* **TASK DETAILS**
From the line containing "Регистрация на сайте (133, 582)" through the last line, print the records exactly and nothing else.
-- Opening Marker --
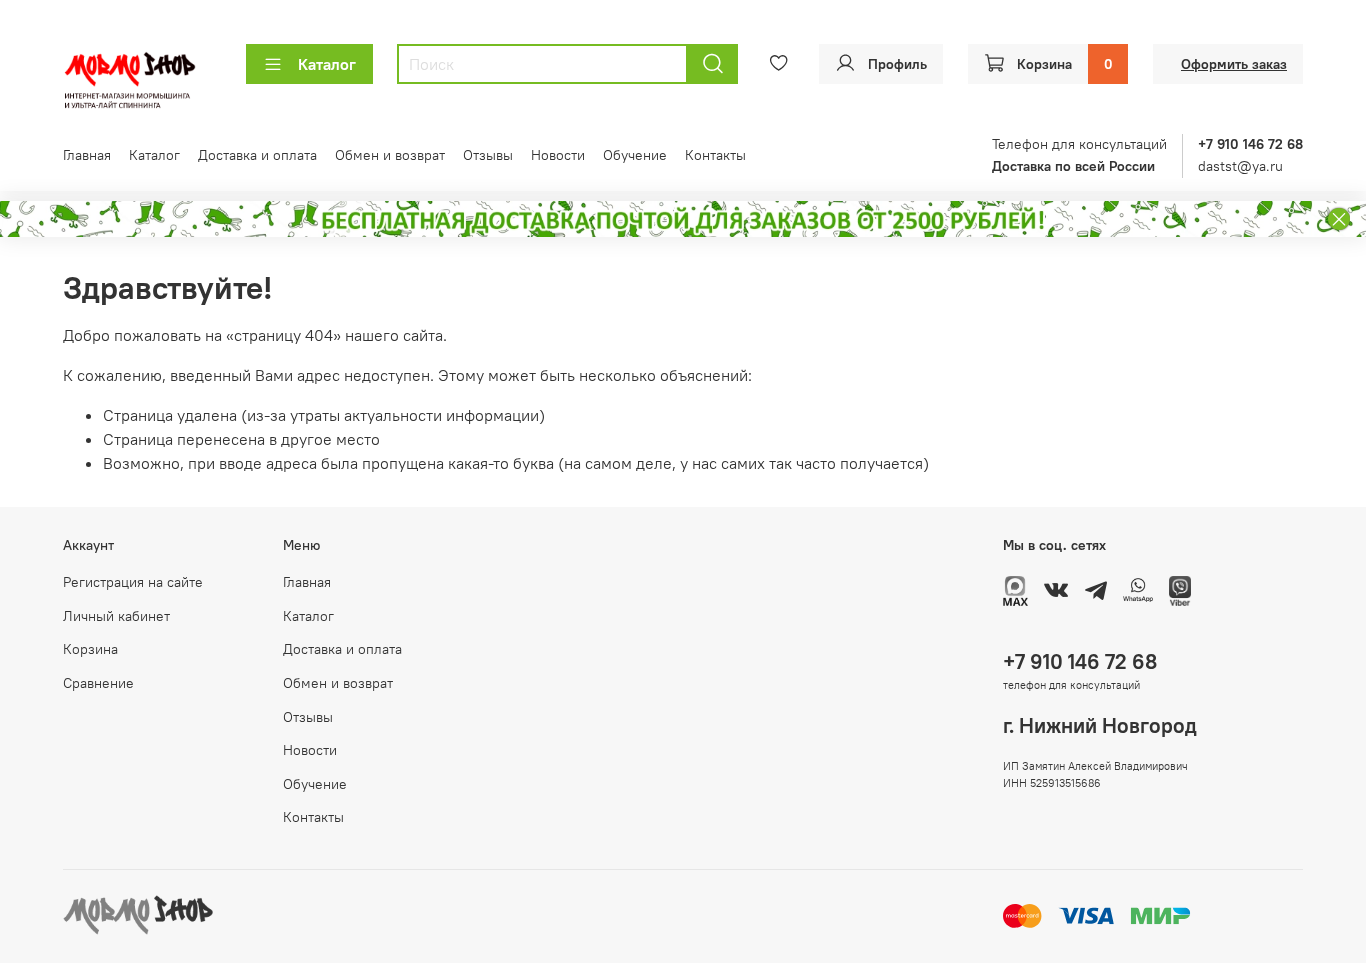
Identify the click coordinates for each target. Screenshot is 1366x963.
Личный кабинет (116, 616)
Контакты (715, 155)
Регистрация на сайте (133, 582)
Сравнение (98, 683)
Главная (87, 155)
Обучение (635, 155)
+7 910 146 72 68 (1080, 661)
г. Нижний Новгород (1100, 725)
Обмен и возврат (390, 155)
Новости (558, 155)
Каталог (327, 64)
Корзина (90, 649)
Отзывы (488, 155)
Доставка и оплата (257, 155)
-- Closing Marker --
* **EXPECTED ANSWER**
Регистрация на сайте (133, 582)
Сравнение (98, 683)
Главная (87, 155)
Обучение (635, 155)
+7 910 146 72 68 (1080, 661)
г. Нижний Новгород (1100, 725)
Обмен и возврат (390, 155)
Новости (558, 155)
Каталог (327, 64)
Корзина (90, 649)
Отзывы (488, 155)
Доставка и оплата (257, 155)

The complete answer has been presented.